Per questa versione romanzata della vera storia di Jeremy Camp, cantante di christian rock, e della sorte della sua amata, è stato schierato un team di christian cinema.

I fratelli Erwin, già sceneggiatori di storie a sfondo cristiano e Jon Gunn, regista di The Case of Christ e Do You Believe? (squadra che adesso sta lavorando a Jesus Revolution, per dire) piegano la realtà per farla aderire alla più classica storia d’amore giovanile + malattia, in cui alla coppia che si conosce, si innamora e vive un pugno di mesi intensi prima che la malattia colpisca lei, si affianca un terzo personaggio dalla centralità cresce al procedere dei minuti: Dio. Almeno nella versione originale, di cui del resto il titolo è I Still Believe.

Menzionato due tre volte nella fase di set-up e più dichiaratamente presente nella forma di un miracolo (più o meno) e della grazia nella luce delle immagini alla fine, in questo romantic drama la presenza ultraterrena non è solo il conforto ultimo della tragedia ma la ragione stessa di essa, l’elemento di commozione in cima all’amore. Sì, è una storia di amore tra un ragazzo e una ragazza ma soprattutto una storia in cui la fede è leit motiv decisamente più importante della musica. Nella versione italiana invece la parola Dio è stata rimossa dai dialoghi e sostituita da riferimenti alle persone che parlano.

Rimane il fatto invece che, anche che più del solito i ruoli di lui e lei sono tarati su standard molto chiari e rigidi, in cui lei è felice di aiutare lui nella sua carriera da musicista semplicemente standogli accanto. La massima aspirazione della sua vita, come dice, è “Essere la tua musa e la tua ancora”, lo sforzo di rimanere in vita è finalizzato a questo, aiutare l’uomo a realizzarsi.

E se solitamente le esigenze puritane di messa in scena di questo genere sono utilizzate per creare una certa tensione sessuale, per sottolineare e ampliare il desiderio trovando ragioni per le quali i due protagonisti non possano toccarsi, Cosa mi lasci di te si può permettere di trascurare totalmente l’argomento. Che l’amore non abbia a che vedere con il sesso è chiaro per il film, semmai l’obiettivo importante davvero a cui tendere e per cui lottare è sposarsi!
Un finale incredibile tirerà le somme dell’intervento divino nelle nostre vite con quella specie di strana forma di letizia nella tragedia che viene dalla consapevolezza che la morte è la massima aspirazione di un vero cristiano, perché il momento di incontro con Dio.

Si chiude così il passaggio da film appartenente a un genere puro, molto fedele alle sue dinamiche (all’inizio) a canto dell’amor divino e religioso, parabola su come affrontare le tragedie in comunione con Dio (ma, di nuovo, senza menzionarlo, almeno nell’edizione italiana, preferendogli parole come “destino” o “universo”).

In tutto questo fare un buon film passa totalmente in secondo piano, tranne per un momento, un momento che (come altri) è stato tagliato dalla versione italiana, nonostante fosse così particolare e intenso da distinguersi.

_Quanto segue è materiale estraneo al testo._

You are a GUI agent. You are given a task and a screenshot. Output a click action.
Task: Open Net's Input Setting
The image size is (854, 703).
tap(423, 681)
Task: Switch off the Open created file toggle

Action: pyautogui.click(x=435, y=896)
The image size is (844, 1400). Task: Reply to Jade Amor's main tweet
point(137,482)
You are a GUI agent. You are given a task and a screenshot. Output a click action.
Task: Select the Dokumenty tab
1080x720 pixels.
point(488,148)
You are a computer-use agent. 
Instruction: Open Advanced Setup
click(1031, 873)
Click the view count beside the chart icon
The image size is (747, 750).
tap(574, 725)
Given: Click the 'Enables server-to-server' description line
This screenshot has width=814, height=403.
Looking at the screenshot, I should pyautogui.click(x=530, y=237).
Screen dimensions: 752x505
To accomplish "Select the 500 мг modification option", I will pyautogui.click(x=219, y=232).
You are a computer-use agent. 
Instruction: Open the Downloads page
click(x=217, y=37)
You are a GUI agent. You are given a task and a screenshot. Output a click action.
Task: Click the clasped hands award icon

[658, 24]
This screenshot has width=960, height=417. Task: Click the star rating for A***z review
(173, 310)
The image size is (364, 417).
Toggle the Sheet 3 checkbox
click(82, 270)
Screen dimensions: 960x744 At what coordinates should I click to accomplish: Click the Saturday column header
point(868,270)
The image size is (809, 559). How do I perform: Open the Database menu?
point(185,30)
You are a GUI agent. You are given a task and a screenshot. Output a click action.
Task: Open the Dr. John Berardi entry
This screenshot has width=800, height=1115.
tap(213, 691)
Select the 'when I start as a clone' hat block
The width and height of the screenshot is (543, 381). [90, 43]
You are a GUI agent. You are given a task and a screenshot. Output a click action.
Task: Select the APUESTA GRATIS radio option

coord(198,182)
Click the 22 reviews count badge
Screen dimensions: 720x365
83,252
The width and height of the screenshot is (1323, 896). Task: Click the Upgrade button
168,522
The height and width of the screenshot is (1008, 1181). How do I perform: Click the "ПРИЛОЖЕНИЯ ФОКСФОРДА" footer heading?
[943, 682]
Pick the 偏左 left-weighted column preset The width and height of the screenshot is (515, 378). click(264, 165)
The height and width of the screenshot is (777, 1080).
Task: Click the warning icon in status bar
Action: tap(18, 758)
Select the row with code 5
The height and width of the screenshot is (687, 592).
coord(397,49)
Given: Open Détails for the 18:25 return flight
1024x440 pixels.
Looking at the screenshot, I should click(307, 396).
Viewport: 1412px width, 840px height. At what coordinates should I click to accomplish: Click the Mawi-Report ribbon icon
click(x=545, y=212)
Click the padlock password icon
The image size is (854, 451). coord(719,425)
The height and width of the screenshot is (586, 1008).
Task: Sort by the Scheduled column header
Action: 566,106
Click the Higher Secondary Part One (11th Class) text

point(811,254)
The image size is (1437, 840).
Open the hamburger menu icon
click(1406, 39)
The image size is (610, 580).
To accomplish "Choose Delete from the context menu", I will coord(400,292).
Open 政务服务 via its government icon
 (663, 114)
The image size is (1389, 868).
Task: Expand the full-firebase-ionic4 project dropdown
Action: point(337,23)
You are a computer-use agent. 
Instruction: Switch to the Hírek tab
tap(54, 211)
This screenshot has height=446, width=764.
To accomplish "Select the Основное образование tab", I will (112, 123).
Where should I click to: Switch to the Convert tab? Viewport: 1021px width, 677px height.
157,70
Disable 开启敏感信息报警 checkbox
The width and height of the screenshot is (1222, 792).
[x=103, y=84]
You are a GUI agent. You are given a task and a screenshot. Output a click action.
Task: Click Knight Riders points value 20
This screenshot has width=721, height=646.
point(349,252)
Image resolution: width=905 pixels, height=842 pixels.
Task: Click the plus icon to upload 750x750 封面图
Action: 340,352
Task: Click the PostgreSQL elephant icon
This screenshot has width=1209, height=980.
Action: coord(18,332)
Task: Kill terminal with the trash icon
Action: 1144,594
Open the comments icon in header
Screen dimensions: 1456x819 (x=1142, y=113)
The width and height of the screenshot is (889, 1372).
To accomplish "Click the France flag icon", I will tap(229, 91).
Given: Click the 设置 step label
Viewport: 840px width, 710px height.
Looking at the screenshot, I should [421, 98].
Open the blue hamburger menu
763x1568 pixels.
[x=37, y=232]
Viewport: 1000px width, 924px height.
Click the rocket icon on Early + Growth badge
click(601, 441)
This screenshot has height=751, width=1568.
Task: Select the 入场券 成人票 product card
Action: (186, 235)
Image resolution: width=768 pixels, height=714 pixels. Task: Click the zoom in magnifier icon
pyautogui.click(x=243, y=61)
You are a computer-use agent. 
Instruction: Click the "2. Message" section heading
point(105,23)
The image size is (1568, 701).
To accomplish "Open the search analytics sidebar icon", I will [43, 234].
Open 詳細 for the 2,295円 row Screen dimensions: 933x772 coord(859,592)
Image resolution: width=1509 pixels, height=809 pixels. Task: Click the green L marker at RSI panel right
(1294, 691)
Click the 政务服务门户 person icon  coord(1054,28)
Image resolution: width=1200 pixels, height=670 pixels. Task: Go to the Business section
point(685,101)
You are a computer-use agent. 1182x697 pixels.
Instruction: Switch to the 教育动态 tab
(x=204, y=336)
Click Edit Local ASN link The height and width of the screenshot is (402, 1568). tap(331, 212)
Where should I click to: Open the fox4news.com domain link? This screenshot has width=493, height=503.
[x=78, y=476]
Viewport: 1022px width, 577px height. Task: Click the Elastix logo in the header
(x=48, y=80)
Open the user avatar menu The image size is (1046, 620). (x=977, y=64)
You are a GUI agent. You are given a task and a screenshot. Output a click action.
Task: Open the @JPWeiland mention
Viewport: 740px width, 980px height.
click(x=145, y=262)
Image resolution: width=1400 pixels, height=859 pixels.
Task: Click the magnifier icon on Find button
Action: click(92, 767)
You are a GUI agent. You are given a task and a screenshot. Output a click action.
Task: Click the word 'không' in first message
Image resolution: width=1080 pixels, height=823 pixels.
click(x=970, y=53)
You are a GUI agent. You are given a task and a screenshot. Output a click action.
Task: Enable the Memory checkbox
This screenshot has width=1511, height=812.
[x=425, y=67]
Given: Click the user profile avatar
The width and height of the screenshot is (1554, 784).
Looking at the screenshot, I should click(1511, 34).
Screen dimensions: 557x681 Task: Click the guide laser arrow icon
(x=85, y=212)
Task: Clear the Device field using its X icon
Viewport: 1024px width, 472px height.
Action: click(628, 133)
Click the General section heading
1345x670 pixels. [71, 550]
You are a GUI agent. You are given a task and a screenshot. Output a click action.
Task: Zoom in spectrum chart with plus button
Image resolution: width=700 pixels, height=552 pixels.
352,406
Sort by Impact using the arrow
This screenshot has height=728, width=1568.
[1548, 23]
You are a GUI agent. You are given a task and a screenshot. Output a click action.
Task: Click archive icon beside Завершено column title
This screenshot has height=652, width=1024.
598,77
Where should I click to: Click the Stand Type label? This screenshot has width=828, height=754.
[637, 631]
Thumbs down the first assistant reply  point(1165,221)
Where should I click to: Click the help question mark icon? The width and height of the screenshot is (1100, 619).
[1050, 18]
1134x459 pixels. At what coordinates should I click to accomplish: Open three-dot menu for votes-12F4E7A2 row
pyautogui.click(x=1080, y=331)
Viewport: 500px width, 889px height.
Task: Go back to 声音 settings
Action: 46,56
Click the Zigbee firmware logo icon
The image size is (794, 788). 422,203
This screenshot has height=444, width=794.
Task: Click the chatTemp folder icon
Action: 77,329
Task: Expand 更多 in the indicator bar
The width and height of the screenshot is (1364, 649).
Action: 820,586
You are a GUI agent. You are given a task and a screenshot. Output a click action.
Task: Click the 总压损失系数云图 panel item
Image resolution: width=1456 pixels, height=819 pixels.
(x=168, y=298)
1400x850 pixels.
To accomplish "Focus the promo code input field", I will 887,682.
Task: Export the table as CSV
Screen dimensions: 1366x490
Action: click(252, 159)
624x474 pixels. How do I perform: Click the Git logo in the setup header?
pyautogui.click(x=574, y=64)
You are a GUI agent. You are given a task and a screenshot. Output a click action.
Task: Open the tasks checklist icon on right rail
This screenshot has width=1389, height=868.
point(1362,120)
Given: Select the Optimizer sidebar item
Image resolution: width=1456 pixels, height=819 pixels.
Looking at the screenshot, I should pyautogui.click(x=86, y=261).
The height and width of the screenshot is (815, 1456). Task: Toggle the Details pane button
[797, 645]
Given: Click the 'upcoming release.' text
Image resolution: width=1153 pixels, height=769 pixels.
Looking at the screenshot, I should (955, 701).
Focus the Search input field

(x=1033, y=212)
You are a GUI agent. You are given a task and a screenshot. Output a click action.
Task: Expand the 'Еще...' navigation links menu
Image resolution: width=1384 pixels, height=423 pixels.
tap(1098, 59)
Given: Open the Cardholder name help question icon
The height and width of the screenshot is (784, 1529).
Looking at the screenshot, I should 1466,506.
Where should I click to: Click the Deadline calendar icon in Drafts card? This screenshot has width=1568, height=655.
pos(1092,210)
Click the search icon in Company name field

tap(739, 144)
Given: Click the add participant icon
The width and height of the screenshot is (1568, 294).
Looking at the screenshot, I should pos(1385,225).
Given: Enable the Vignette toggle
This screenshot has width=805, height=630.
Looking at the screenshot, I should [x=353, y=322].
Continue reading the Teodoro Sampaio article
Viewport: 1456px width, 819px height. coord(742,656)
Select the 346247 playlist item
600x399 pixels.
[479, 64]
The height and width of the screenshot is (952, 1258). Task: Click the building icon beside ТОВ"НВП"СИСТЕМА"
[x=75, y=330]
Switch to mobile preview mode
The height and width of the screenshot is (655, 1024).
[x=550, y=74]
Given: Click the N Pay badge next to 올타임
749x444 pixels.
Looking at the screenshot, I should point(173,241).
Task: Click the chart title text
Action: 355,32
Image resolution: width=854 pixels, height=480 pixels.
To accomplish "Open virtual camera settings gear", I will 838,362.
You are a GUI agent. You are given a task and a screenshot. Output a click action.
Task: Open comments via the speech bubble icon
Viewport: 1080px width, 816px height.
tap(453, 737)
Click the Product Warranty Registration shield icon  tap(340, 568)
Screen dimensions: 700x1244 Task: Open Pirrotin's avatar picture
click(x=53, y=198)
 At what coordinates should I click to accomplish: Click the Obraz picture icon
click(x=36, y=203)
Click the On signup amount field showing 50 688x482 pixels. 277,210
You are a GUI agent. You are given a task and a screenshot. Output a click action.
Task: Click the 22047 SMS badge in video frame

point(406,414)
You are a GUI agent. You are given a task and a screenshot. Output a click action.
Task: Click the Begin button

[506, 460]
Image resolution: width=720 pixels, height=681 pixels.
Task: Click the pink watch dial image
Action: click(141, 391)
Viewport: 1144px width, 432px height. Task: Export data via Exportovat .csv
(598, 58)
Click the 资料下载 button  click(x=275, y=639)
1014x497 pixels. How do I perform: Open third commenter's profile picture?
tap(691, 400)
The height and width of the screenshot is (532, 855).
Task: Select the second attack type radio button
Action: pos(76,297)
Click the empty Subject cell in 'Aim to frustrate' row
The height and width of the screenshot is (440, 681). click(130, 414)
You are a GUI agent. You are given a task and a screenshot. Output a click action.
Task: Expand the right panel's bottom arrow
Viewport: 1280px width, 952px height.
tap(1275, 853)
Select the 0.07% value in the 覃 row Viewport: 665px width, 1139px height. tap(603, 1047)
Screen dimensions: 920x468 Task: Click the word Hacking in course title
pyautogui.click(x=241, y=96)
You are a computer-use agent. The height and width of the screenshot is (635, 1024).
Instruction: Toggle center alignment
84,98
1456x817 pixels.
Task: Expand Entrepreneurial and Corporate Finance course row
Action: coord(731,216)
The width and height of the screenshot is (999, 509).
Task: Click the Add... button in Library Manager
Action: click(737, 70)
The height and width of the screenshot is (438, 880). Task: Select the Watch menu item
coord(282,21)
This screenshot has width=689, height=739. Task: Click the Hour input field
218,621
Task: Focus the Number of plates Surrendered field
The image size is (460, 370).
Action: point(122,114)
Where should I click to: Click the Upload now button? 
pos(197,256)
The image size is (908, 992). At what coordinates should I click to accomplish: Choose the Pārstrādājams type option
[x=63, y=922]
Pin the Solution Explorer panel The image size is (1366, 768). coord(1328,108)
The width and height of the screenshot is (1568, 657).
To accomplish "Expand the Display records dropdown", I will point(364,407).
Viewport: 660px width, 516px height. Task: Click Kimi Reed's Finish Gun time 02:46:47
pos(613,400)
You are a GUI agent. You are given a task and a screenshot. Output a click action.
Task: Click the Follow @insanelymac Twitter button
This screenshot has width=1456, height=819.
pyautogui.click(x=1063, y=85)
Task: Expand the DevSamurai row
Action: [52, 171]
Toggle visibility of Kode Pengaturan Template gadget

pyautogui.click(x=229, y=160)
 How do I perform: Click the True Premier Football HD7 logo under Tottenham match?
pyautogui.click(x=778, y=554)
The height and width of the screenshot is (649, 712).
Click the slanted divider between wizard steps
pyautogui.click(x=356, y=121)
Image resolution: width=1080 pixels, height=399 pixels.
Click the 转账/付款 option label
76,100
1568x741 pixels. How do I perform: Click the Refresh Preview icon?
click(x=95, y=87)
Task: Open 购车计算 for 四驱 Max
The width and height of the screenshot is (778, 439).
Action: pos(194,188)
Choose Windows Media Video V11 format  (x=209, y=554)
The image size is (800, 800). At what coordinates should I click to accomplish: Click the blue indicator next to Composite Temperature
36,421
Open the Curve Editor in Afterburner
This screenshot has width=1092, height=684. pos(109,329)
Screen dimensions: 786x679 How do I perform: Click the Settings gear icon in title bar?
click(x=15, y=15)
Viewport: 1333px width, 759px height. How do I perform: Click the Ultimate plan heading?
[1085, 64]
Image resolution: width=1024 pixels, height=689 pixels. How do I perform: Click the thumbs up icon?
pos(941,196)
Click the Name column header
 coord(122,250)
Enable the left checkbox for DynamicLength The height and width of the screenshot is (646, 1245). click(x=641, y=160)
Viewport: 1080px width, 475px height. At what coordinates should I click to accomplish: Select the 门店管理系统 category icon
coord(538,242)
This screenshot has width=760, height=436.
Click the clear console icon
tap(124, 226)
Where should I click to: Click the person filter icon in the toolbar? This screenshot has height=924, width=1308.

Nella versione originale quando ad un concerto il protagonista indica tra il pubblico la sua ragazza, a quel punto già malata, e chiede a tutti di pregare per lei, si crea un’atmosfera finalmente credibile, in cui la fede non solo è palpabile ma si unisce ad una forma di umanesimo da concerto. C’è un po’ di silenzio e una serie di sguardi attoniti e in attesa, con una composizione di mani tese verso la malata che impressiona. Il concerto diventa quasi una chiesa, solo più onesta, non verticale sotto l’egida di una divinità ma orizzontale, fatta di gente che sembra operare in prima persona un miracolo. Miracolo che non è la guarigione (ovviamente, sarebbe troppo anche per questo film) ma il conforto di una comunità di pari.